We returned to the city next day and when I got home, I googled up alfalfa. A most amazing plant. Capable of withstanding fire, drought and probably nuclear attack. Some varieties send tap-roots down as far as fifty feet. It is ancient plant full of nourishment for man and beast. I read articles listing all the genetic mutations that scientist have made to this plant to make it even more formidable. Clover had been tampered with as well and now came in dwarf and giant commercial varieties.

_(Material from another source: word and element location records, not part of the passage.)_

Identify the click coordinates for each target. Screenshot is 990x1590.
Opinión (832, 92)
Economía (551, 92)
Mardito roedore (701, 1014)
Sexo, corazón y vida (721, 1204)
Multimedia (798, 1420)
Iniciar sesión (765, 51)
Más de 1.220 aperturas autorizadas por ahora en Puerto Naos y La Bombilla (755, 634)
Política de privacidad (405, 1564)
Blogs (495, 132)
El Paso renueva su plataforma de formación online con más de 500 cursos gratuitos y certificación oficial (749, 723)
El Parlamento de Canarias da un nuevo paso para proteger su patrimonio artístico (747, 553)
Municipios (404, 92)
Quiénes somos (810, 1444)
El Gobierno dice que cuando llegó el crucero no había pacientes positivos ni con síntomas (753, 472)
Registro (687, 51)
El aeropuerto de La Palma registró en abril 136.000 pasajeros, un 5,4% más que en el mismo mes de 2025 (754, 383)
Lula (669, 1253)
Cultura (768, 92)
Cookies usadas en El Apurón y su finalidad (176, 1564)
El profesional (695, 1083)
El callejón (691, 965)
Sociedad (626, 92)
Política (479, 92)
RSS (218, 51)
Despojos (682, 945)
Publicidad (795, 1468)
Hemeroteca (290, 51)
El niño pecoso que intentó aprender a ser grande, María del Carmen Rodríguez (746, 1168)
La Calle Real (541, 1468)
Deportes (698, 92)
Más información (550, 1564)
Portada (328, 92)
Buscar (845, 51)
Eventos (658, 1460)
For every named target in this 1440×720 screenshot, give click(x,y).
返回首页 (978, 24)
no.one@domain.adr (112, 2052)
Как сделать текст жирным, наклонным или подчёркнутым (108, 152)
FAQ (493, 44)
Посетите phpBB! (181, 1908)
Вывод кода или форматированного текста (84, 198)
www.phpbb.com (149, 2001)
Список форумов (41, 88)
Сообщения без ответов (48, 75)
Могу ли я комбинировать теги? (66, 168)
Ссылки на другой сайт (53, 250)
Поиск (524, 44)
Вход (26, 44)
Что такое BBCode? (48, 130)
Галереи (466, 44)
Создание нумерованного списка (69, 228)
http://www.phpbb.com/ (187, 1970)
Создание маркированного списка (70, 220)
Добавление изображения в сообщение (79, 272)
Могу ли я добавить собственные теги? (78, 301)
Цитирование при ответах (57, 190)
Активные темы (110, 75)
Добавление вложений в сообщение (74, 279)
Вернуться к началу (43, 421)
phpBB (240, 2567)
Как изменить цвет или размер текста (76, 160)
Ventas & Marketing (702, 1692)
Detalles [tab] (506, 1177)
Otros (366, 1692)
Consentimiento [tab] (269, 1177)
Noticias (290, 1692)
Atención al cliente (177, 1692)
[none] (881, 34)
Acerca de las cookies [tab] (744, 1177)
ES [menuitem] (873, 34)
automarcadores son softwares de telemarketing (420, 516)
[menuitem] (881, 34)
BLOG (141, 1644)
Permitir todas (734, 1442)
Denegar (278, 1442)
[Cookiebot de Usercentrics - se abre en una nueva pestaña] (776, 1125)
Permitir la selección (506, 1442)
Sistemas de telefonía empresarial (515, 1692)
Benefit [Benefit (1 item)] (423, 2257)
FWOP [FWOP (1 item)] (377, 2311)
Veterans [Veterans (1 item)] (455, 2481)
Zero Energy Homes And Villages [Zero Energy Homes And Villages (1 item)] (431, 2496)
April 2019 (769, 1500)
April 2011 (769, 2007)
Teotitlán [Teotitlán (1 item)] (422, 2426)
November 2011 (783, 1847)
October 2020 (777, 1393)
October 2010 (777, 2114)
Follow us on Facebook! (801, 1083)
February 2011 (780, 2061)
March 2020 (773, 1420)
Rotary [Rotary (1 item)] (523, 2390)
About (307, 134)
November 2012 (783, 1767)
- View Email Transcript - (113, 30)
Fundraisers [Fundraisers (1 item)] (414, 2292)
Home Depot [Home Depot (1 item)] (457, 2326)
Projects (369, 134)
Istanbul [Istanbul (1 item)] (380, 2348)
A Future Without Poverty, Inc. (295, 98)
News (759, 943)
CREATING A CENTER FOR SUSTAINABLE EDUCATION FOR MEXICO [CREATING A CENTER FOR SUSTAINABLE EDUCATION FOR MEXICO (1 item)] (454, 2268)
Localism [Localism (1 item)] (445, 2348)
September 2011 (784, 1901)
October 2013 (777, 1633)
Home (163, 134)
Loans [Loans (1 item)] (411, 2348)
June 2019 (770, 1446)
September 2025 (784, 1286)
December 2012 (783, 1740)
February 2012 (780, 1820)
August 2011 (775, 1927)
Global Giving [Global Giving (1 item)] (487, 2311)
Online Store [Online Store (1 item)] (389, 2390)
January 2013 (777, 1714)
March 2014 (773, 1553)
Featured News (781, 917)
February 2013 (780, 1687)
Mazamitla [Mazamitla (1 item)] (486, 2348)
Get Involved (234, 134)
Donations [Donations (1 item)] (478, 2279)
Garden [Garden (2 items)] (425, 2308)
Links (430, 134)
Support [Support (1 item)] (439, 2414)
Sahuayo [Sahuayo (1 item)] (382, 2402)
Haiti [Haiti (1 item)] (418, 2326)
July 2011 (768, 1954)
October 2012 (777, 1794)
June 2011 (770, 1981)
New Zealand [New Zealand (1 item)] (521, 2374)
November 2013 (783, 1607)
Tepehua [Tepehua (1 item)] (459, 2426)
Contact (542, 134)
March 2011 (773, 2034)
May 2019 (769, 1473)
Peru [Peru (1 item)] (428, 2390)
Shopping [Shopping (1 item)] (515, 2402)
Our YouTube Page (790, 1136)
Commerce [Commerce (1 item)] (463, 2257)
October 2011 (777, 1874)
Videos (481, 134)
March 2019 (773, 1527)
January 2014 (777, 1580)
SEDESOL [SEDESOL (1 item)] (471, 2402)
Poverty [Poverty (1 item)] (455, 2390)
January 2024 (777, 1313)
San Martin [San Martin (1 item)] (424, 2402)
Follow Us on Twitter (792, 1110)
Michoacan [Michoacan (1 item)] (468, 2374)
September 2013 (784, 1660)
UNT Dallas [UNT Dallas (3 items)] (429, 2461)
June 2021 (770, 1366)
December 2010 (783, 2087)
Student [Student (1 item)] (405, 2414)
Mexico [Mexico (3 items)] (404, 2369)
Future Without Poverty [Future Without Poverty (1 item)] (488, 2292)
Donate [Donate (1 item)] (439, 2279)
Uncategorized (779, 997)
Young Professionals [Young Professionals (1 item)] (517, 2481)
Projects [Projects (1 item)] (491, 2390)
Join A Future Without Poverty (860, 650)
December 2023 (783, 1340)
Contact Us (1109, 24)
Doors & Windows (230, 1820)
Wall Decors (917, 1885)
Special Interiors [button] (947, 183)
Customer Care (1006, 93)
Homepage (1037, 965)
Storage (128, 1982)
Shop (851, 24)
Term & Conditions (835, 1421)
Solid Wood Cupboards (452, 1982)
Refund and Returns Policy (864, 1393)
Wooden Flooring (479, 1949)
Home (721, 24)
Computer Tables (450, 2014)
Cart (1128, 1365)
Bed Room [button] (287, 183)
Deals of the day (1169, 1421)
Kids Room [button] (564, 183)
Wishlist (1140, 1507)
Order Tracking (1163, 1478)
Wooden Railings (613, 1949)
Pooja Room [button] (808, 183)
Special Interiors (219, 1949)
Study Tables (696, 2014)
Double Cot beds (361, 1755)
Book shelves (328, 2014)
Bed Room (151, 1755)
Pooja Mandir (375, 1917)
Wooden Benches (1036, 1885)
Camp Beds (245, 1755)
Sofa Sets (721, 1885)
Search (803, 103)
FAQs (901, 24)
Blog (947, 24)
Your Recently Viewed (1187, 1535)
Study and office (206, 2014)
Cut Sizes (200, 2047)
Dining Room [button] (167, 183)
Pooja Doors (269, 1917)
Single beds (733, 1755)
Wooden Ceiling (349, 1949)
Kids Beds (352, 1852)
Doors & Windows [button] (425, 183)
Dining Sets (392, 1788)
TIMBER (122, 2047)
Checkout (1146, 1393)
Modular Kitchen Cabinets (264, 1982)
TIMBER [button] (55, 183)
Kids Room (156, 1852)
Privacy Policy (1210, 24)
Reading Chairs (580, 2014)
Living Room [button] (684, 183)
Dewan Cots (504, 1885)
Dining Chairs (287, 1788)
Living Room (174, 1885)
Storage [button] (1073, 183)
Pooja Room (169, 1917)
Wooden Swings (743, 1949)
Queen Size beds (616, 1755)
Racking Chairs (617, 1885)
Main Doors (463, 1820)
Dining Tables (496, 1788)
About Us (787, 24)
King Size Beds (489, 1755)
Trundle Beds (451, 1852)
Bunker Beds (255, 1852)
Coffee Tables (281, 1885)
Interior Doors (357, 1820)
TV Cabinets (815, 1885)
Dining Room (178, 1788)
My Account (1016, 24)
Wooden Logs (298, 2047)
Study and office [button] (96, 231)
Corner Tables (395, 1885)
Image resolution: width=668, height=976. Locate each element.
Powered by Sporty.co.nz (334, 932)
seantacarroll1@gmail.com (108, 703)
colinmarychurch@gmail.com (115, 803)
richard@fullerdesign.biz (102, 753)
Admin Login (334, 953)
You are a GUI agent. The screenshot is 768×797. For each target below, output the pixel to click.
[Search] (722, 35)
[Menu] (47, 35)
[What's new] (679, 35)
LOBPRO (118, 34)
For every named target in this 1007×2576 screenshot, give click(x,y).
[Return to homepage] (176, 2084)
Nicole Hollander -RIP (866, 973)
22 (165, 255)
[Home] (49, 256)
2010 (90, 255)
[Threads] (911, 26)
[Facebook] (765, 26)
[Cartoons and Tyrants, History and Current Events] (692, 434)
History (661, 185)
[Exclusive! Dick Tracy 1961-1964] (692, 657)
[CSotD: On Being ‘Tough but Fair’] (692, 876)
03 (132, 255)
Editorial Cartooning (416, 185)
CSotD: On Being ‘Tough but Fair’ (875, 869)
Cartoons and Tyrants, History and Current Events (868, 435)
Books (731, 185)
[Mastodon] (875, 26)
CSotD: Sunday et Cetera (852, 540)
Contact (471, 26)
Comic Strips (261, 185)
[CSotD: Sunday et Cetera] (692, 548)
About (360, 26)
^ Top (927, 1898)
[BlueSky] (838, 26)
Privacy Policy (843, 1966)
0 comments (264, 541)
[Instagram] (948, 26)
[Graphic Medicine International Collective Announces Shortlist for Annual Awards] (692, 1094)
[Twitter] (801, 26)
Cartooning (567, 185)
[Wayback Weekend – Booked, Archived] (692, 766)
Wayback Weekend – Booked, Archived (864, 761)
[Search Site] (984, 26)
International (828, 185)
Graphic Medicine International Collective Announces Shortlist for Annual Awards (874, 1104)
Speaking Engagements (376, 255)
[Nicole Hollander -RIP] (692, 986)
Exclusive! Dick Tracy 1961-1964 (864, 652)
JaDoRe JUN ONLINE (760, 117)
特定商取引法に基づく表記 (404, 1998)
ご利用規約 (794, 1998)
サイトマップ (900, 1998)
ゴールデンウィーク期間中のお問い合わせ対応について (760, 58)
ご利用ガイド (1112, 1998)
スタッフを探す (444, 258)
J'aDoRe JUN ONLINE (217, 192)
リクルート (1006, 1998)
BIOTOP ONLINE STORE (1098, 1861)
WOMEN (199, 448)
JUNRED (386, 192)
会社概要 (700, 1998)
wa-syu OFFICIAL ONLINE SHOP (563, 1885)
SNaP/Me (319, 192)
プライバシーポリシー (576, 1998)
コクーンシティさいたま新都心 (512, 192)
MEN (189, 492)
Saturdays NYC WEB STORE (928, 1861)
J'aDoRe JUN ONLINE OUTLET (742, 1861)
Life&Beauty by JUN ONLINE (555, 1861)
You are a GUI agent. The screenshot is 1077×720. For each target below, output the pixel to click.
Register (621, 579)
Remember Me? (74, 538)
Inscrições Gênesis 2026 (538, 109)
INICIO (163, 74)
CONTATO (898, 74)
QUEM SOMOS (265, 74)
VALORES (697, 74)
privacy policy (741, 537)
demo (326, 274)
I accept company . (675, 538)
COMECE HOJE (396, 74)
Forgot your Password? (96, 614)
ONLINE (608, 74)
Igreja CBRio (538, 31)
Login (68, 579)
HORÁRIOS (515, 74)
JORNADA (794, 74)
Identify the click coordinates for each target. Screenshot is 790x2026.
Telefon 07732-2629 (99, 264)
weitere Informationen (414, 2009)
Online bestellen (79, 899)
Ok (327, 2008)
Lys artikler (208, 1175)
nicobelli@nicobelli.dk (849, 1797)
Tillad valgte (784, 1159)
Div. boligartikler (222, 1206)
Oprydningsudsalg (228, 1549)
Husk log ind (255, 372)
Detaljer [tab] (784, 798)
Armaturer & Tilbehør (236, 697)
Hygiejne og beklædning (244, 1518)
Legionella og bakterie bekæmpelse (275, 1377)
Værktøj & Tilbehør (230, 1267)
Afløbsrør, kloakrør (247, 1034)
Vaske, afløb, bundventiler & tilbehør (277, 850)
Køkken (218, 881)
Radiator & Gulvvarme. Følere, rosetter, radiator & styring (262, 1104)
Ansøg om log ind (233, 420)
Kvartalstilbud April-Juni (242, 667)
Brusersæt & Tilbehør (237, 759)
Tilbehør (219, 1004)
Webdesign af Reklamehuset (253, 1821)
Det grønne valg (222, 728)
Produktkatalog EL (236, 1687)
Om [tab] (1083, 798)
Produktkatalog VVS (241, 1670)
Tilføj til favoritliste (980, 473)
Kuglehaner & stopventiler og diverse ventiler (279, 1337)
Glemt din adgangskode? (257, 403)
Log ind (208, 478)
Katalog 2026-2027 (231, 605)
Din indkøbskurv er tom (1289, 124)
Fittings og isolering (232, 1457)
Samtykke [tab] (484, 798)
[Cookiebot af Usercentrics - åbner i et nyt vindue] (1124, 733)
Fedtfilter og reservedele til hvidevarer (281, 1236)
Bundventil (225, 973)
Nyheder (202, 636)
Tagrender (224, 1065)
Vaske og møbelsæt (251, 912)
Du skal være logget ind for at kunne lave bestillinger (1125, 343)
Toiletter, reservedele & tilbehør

Then I looked at dozens of mug-shots of seeds to compare with what I’d sowed and they all looked alike. I placed several calls to farms that grew alfalfa commercially for ranches. I was told not to worry, I could have the top-soil tilled up and removed. If I did it soon enough. I could move to Brazil. That night, I had nightmares of fast-growing green tendrils entangling the entire trailer park. The Green Man had been awakened and he was in a mischievous mood.


I had to do something. I found the picture frame with the four-leafers my son, wife and I had picked and said a humble prayer. When I came again to the scene of the sowing, I couldn't find a single seed on the ground. No purple flowers. No meter high fibrous spears. Only small round fragrant white blossoms and circlets of tripartite emerald between the long grasses. Maybe it was just the luck of the Irish.


My wife and I planted a large garden after our landlord graciously removed a thick ancient tree stump with a back-hoe. I was digging around one day in the Spring in an area that would have been under that tree’s canopy perhaps seventy years ago. I found in one spade of dirt three items. One was a wee green plastic soldier.


I had played with the same sort as a boy in Texas. You could get a whole bag of them for twenty cents and they came in olive green and tan colours. This one was the mine sweeper guy. The second item was a tiny tan plastic Wonder Woman and she still had a bit of red and blue paint on her shield and head band. The last item was a tiny inexpensive silver electroplated girl’s bracelet that bore the inscription, “Shannon.”


I washed off the figures and propped them for a while in the kitchen window which looked out over where a horse pasture used to be, so I’d been told. I cleaned the bracelet and reburied it. As I paused to have a smoke in the garden, I closed my eyes and for a fleeting second, like a single frame of a movie, I saw the tree, I heard children’s soft voices and a rope-swing moving in the wind.